Last year, the most popular time to submit personal tax returns online was between 4pm and 5pm on 31 January, just hours away from the deadline. During this period, the Inland Revenue received 17 submissions every second. Not everyone made it in time, though. Excuses included: “My mother-in-law is a witch and put a curse on me” and “I’m too short to reach the postbox.”
January might seem ages away, but now is the best time to make a start on your tax return. Although it’s customary to leave self-assessment to the last minute, you can save yourself some stress (and maybe even a few quid) by getting going right away.
In this post, I’ll explain three tactics for making the self-assessment process less taxing.
1. Calculate your tax liability now and start saving
Even if you don’t want to actually submit your tax return now, it’s worth at least working out how much you owe. Having a rough idea of the amount allows you to start putting aside money. If the total comes to £3,000, you can save £300 each month between now and January, rather than having to find a big chunk of money immediately after Christmas.

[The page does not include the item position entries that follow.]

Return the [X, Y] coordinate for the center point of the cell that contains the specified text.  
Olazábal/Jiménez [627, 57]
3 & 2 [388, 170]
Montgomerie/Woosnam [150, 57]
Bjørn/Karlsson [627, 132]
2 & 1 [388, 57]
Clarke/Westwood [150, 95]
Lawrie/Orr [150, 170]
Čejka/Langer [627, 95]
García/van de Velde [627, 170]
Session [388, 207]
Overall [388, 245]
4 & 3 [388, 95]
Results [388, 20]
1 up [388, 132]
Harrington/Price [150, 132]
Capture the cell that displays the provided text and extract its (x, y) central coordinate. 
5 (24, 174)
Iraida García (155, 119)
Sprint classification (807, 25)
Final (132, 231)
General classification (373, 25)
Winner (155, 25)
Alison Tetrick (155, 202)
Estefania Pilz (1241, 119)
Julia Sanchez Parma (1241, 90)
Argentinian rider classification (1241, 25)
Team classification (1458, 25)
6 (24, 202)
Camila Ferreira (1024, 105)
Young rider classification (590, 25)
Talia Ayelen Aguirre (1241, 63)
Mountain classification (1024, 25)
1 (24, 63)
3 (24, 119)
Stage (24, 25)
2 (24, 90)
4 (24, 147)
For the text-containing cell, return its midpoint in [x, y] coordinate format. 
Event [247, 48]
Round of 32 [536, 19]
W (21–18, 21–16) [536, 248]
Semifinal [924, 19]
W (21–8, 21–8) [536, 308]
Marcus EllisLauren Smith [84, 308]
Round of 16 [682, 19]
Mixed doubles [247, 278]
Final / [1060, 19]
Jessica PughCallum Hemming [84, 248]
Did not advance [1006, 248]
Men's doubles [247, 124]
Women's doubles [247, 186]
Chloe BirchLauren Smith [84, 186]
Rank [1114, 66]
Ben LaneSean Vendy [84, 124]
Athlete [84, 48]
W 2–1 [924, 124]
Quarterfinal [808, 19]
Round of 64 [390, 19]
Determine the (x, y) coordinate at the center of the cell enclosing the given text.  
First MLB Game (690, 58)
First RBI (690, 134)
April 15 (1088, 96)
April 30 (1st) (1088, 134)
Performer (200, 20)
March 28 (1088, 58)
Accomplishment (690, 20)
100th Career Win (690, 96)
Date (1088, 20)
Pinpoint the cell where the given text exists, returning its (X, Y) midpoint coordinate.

The longer you leave it, the bigger the amount you need to find in one go.
2. Get organised with your paperwork
Completing the form is much more straightforward if you can easily access all the necessary information. Make sure you save:
- Dividend vouchers
- Records of any other income
- Running total of turnover and overheads for sole traders
Software such as TaxCalc stores all your standard details and automatically transfers them to your latest tax return each year. It also includes a What If? feature so you can see the tax implications of different scenarios.
3. Pay Your Tax Monthly
It might seem perverse to pay your tax earlier than strictly necessary. However, this can make your finances more manageable. You won’t get any benefit from holding onto your money if you need to dip into your overdraft to cover the bill in January.
If you’re self-employed, you can use HMRC’s ready reckoner to calculate your likely tax bill and then create a budget payment plan. You decide how much you want to pay each month (or week). You still need to pay any tax outstanding by the deadline of 31st January.
In 2018, almost 750,000 people submitted their tax returns late, incurring penalties and interest:
- 1 day late – £100
- Up to 3 months late – £10 for each additional day (capped at 90 days) in addition to the initial £100 fine (up to a maximum of £1,000)
- 6 months late – either £300 or 5% of the tax due (whichever is higher) in addition to the penalties above
- 12 months – an additional £300, or 5% of the tax due, in addition to the above penalties. In some cases, you could be fined 100% of the tax due, thereby doubling your bill.
By getting ahead of yourself, you can have a much happier and wealthier New Year.